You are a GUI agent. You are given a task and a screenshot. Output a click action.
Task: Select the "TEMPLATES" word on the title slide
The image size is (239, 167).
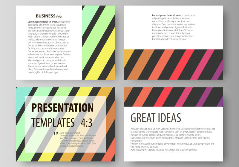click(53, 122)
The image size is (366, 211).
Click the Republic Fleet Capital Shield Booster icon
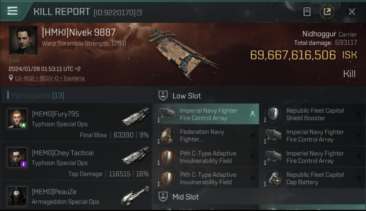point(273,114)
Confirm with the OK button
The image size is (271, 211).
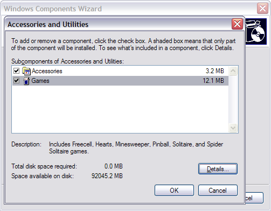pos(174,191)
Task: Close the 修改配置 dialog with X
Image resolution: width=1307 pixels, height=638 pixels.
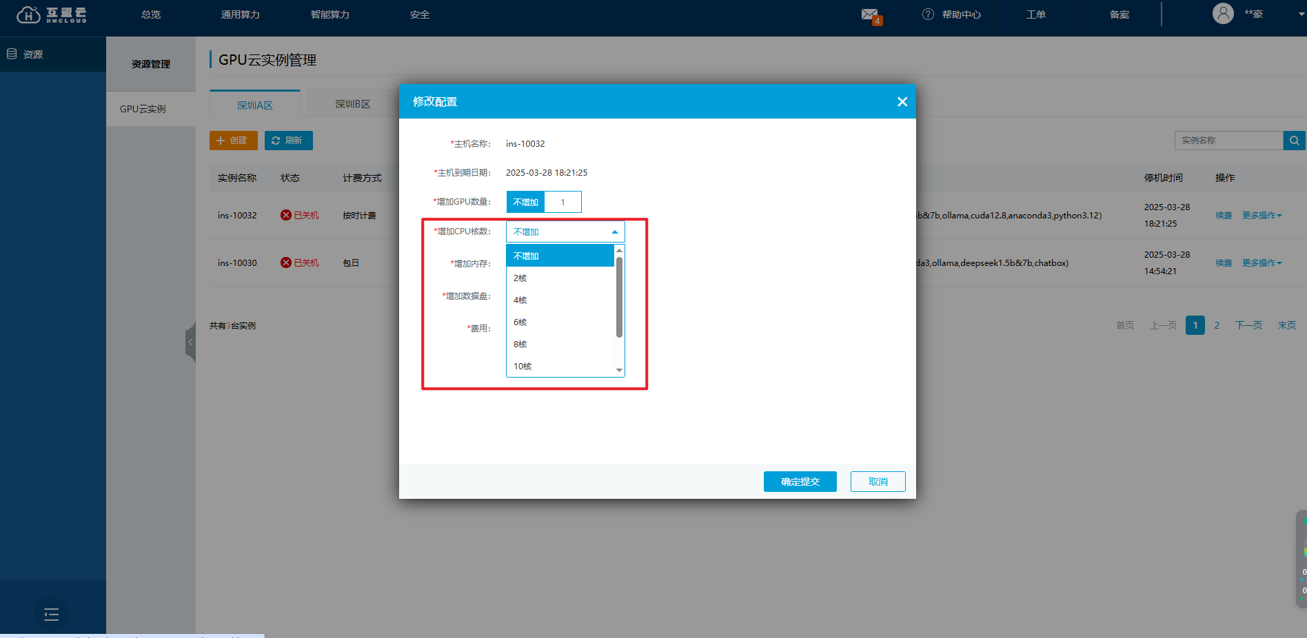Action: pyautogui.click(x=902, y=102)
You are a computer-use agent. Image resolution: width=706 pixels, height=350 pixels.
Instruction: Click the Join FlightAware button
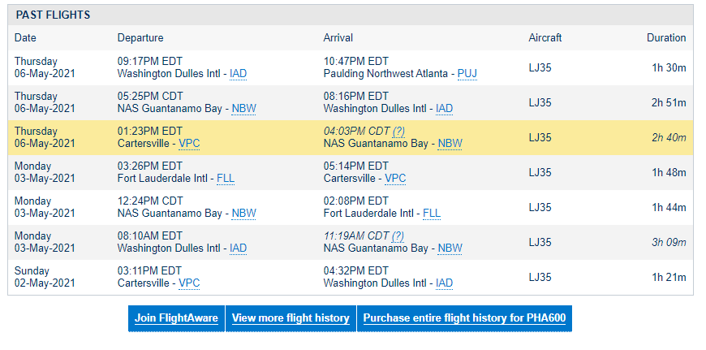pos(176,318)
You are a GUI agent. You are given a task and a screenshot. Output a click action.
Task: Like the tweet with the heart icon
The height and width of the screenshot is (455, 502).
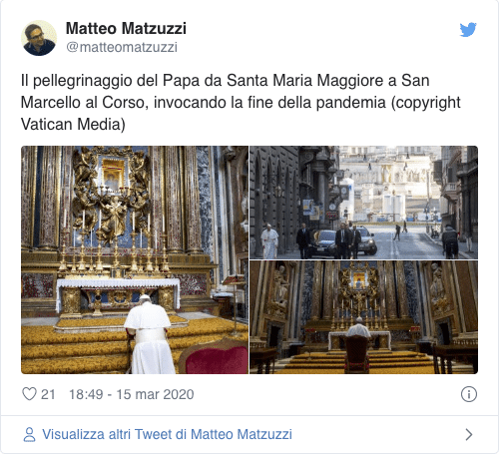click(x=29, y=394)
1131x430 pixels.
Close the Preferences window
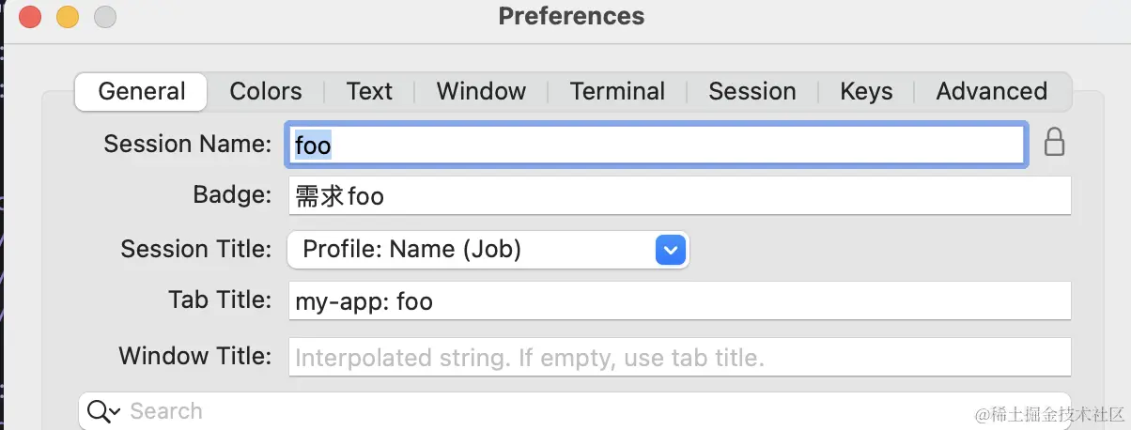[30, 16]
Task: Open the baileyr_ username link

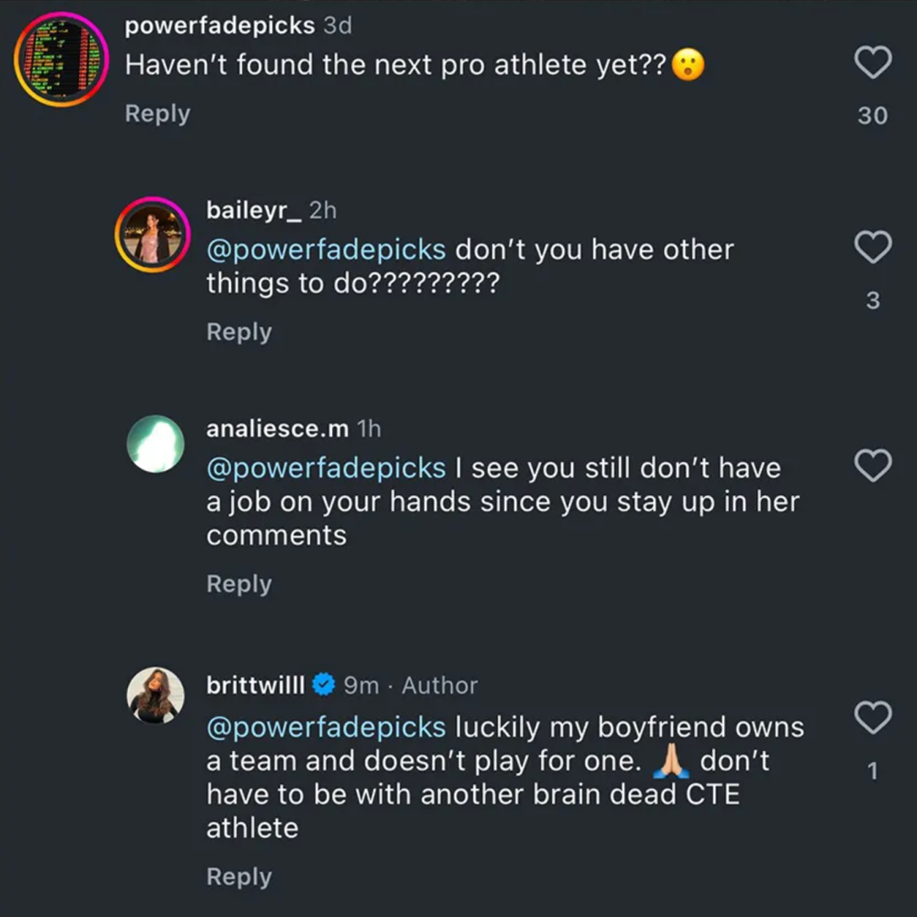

*EXERCISE AIM*:
Beginning with the line that contains "Task: Close the 修改配置 dialog with X", print exactly every line through the end of the records, both included. Omit the pictures.

*WRITTEN ANSWER*:
Task: Close the 修改配置 dialog with X
Image resolution: width=1307 pixels, height=638 pixels.
Action: pyautogui.click(x=902, y=102)
You are a computer-use agent. Image resolution: width=706 pixels, height=350 pixels.
Instruction: Click the Join FlightAware button
pos(176,318)
You are a GUI agent. You are given a task and a screenshot. Output a click action.
Task: Like the tweet with the heart icon
The height and width of the screenshot is (455, 502).
click(x=29, y=394)
1131x430 pixels.
Close the Preferences window
[30, 16]
Task: Open the baileyr_ username link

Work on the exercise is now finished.